Where's the original discussion then so I can read up on the full context?

Regards,

Henning (HoHun)

 

[HoHun]

Hi Dagger,

That depends on whether you are looking at a Merlin (or Allison V-1701) that maintains boost pressure up to FTH by adjusting a throttle valve , or whether you are looking at a DB engine that has a variable speed drive for the supercharger.

Ah, I begin to see where you're coming from. However, aren't you implying that the variable speed drive is controlled to deliver more or less exactly the desired manifold pressure below full throttle height?

In practice, the Foettinger coupling didn't have the speed ratio range to do that, with the supercharger, in most of the regime, providing excess pressure similar to fixed-speed superchargers and thus having to be throttled, too. This is illustrated in this diagram, with "Gebläsedruck" ('blower pressure') being the pressure downstread of the supercharger, and "Ladedruck" ('charge pressure') the manifold pressure:

http://kurfurst.org/Performance_tests/109G1_messung601e605a/files/blatt6.jpg

Regards,

Henning (HoHun)

 

[Dagger]

Hi HoHun,

I should have formulated my remark more general: an engine with a full range variable speed drive will benefit from ram pressure below FTH, but an engine with fixed speed drive and a throttle valve will not benefit below FTH.

I am not familiar with the details of the DB variable speed drive. I have never felt the need to dive into that as I did not realise that it had such poor performance.
If I understand that graph correctly then only at 2.25 km altitude the blower pressure equals the desired manifold pressure of 1.3 ata, however below, as well as above that altitude up to FTH, throttling is required. That seems weird to me.

 

[Pasoleati]

Hi HoHun,

I should have formulated my remark more general: an engine with a full range variable speed drive will benefit from ram pressure below FTH, but an engine with fixed speed drive and a throttle valve will not benefit below FTH.
+++
> [EXERCISE TASK 1]
Rewrite the supercharger discussion between "If I understand" and "weird to me.", inclusive, switching "weird" to "strange".
The records have no connection to the supercharger discussion.
+++
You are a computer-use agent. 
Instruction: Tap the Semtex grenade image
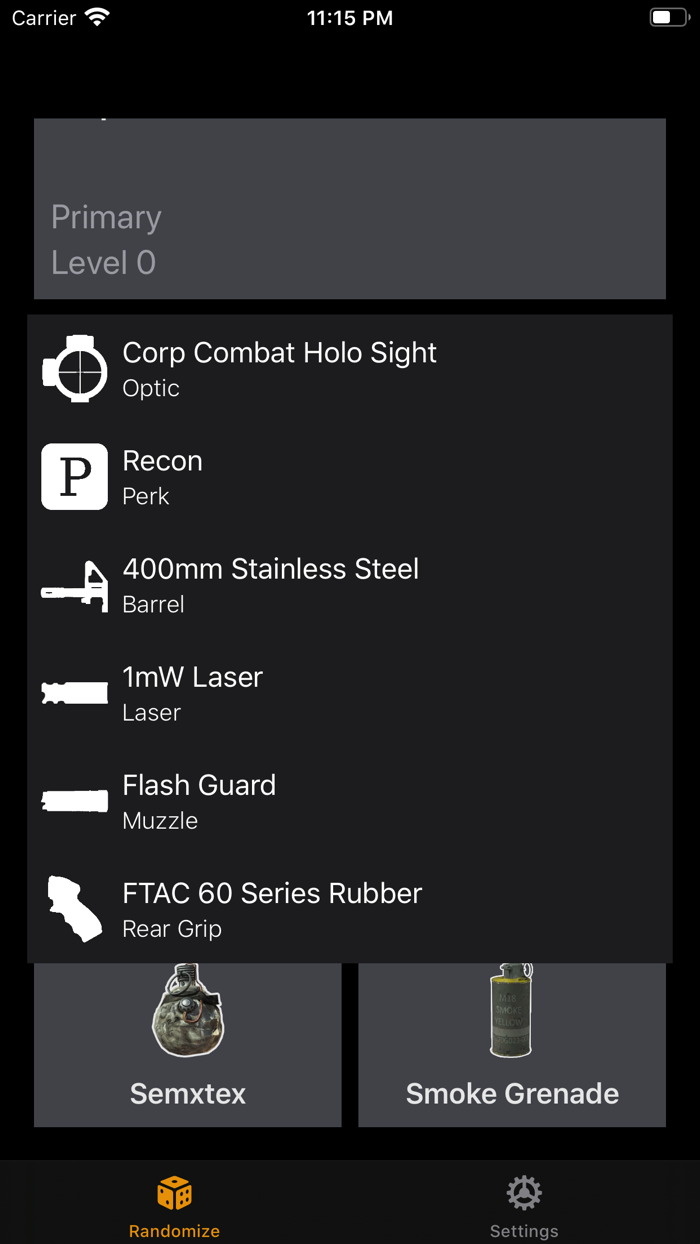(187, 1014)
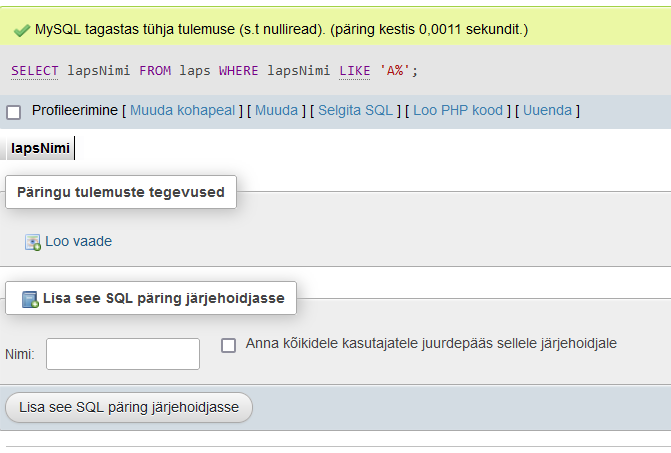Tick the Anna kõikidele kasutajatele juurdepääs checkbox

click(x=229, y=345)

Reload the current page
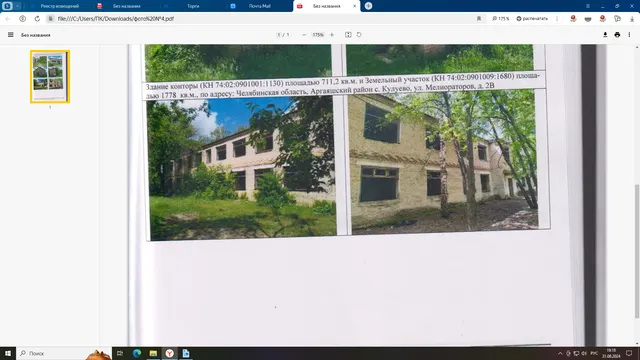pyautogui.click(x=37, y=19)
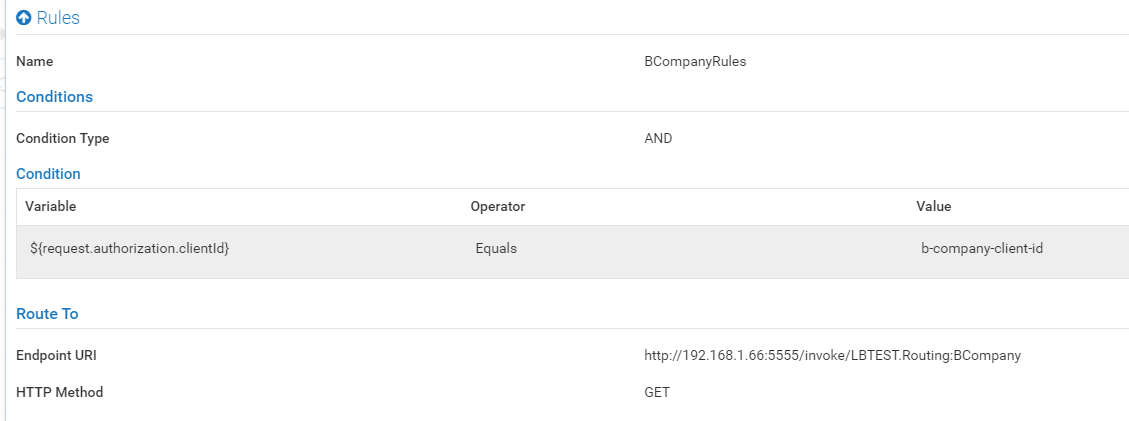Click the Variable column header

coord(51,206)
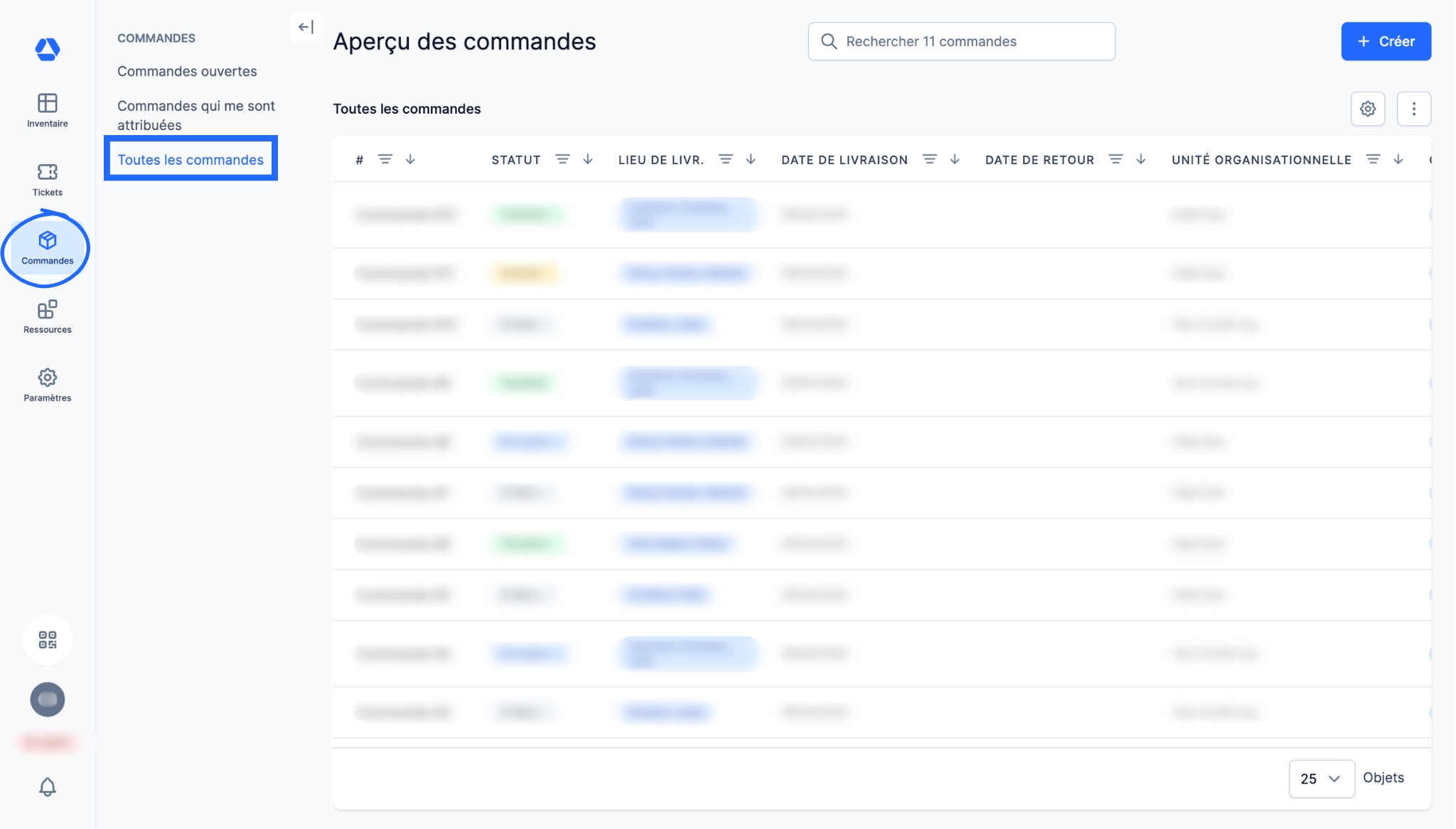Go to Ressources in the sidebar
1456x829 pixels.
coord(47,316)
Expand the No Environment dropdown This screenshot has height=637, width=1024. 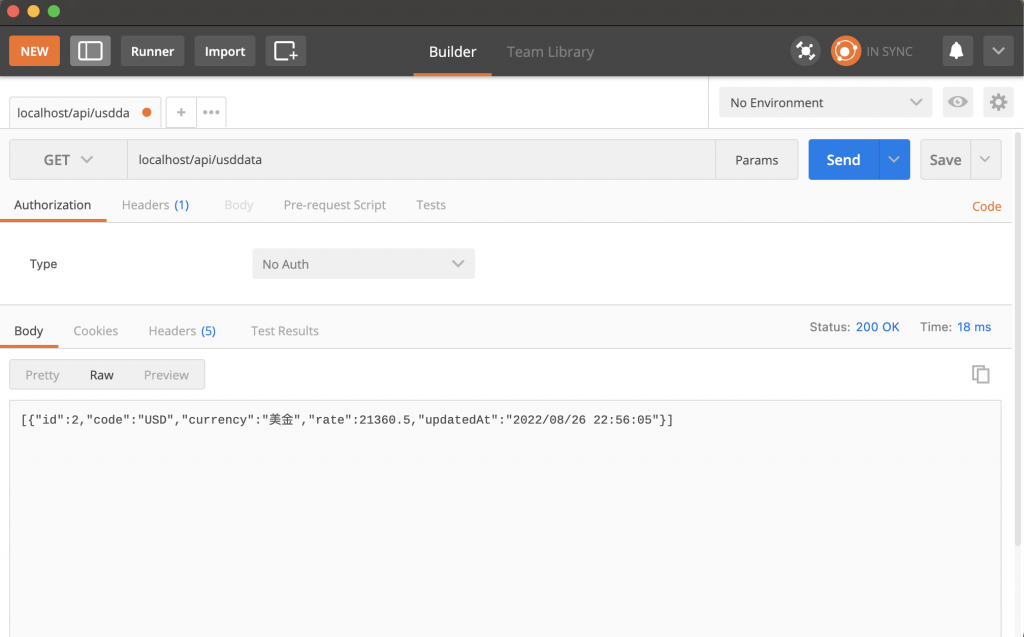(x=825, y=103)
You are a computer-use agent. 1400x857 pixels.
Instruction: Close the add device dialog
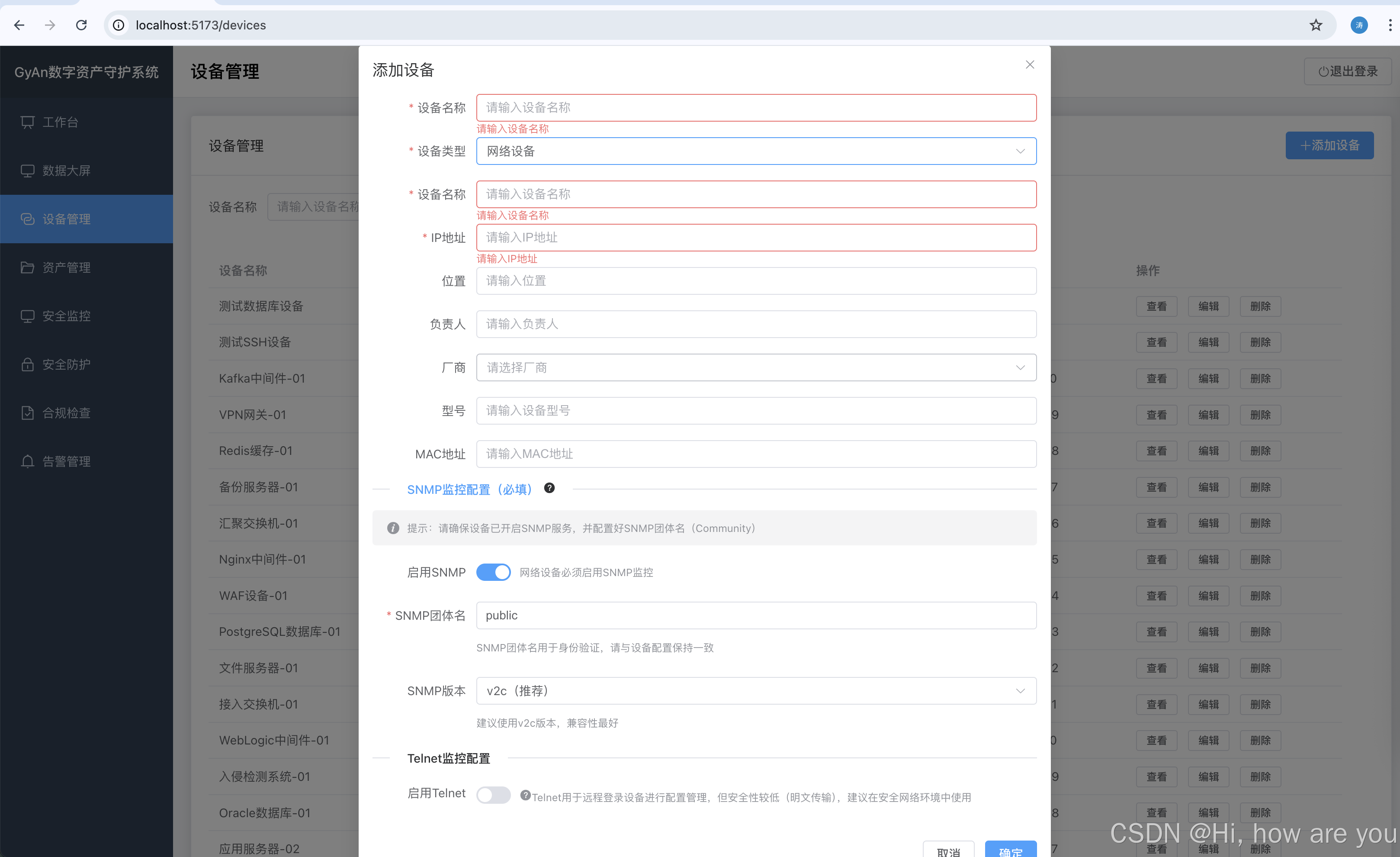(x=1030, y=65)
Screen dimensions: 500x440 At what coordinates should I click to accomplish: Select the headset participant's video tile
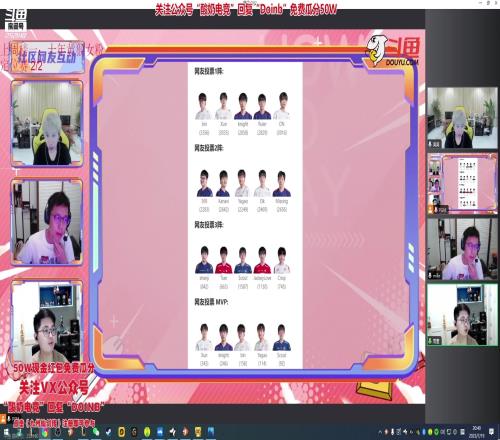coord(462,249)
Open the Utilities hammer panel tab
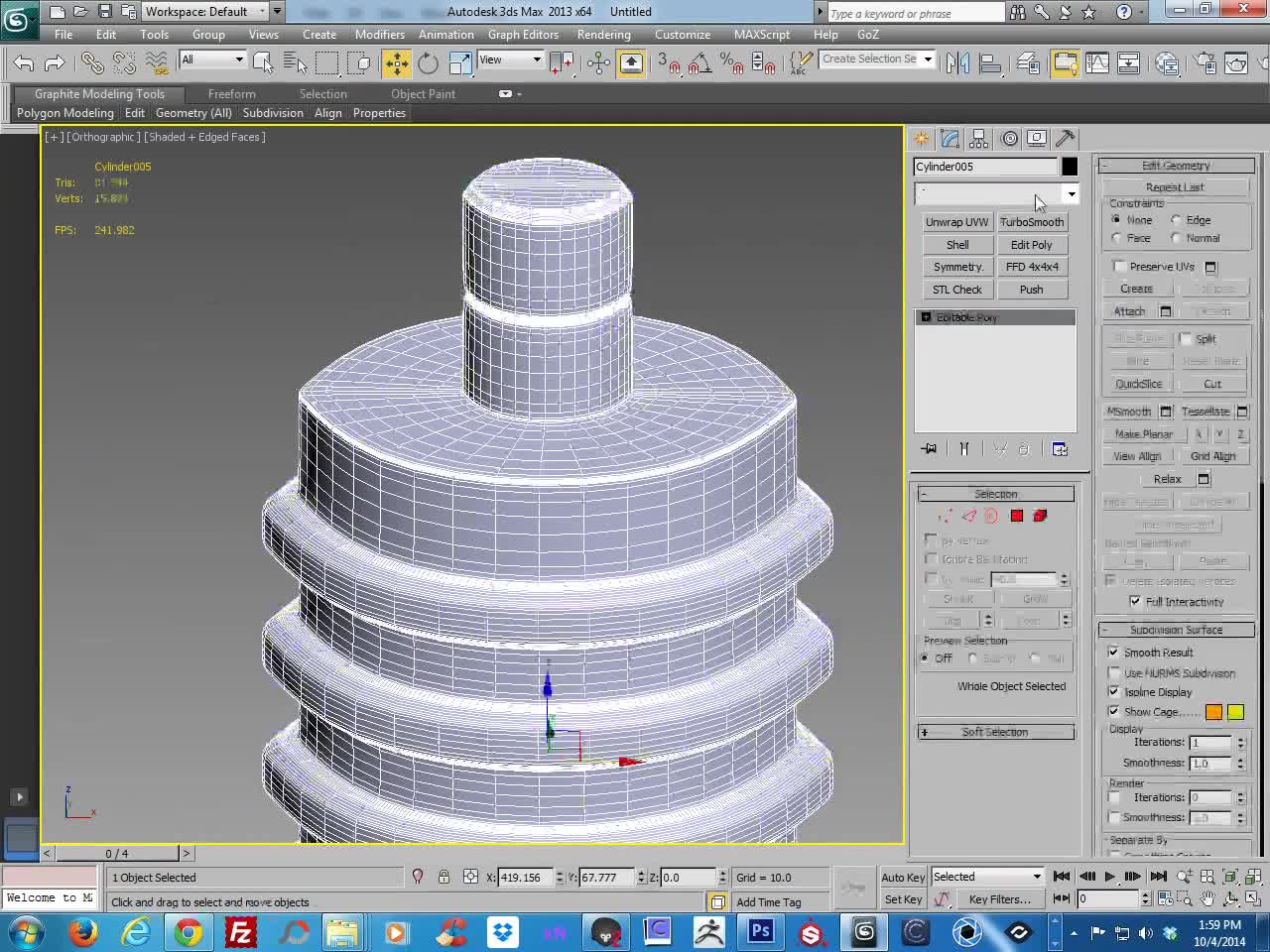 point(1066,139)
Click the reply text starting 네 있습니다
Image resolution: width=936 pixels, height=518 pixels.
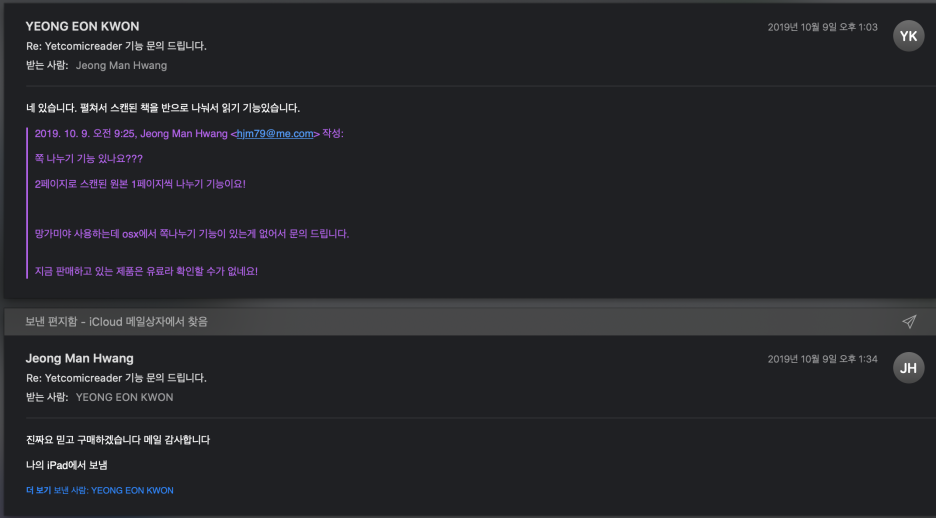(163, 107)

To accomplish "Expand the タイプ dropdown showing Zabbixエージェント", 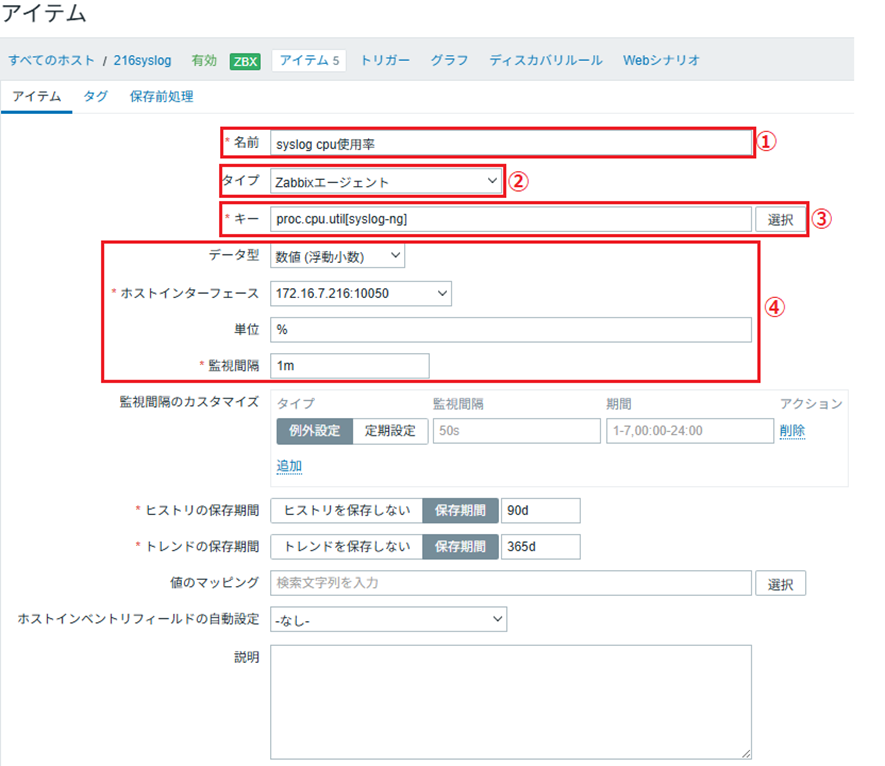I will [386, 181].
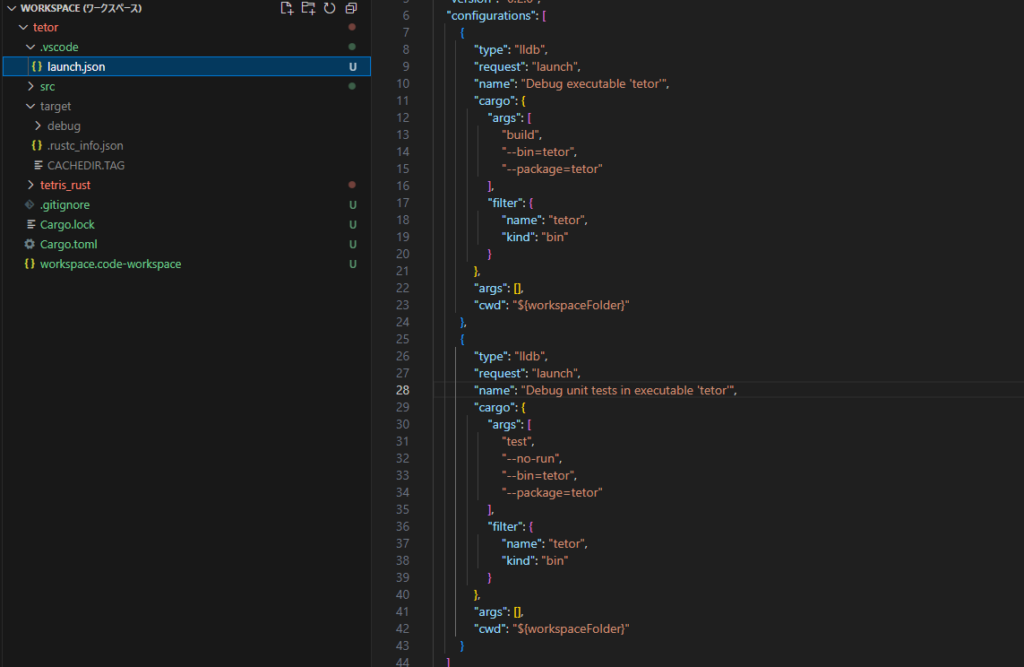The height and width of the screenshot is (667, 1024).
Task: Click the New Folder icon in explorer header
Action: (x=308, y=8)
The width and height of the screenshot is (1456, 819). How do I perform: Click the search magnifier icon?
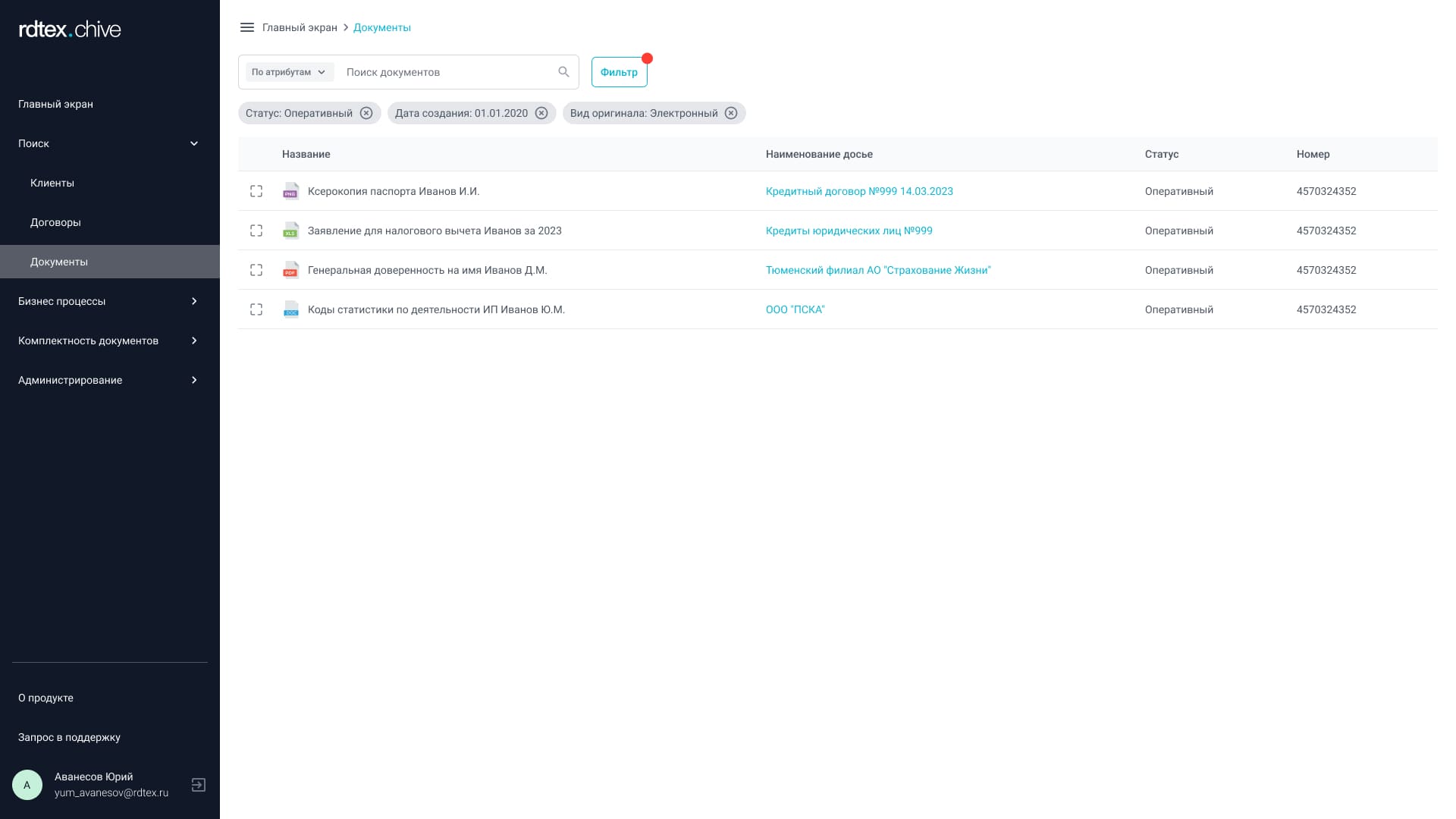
+++
> [EXERCISE TASK 2]
Please copy the records from their first line through the line holding "coord(47,316)", inclusive, without the pictures.

> [COMPLETE ANSWER 1]
If I understand that graph correctly then only at 2.25 km altitude the blower pressure equals the desired manifold pressure of 1.3 ata, however below, as well as above that altitude up to FTH, throttling is required. That seems strange to me.

> [COMPLETE ANSWER 2]
You are a computer-use agent. 
Instruction: Tap the Semtex grenade image
(187, 1014)
Tick the Anna kõikidele kasutajatele juurdepääs checkbox

click(x=229, y=345)

Reload the current page
pyautogui.click(x=37, y=19)
Click the Variable column header

coord(51,206)
Go to Ressources in the sidebar
1456x829 pixels.
coord(47,316)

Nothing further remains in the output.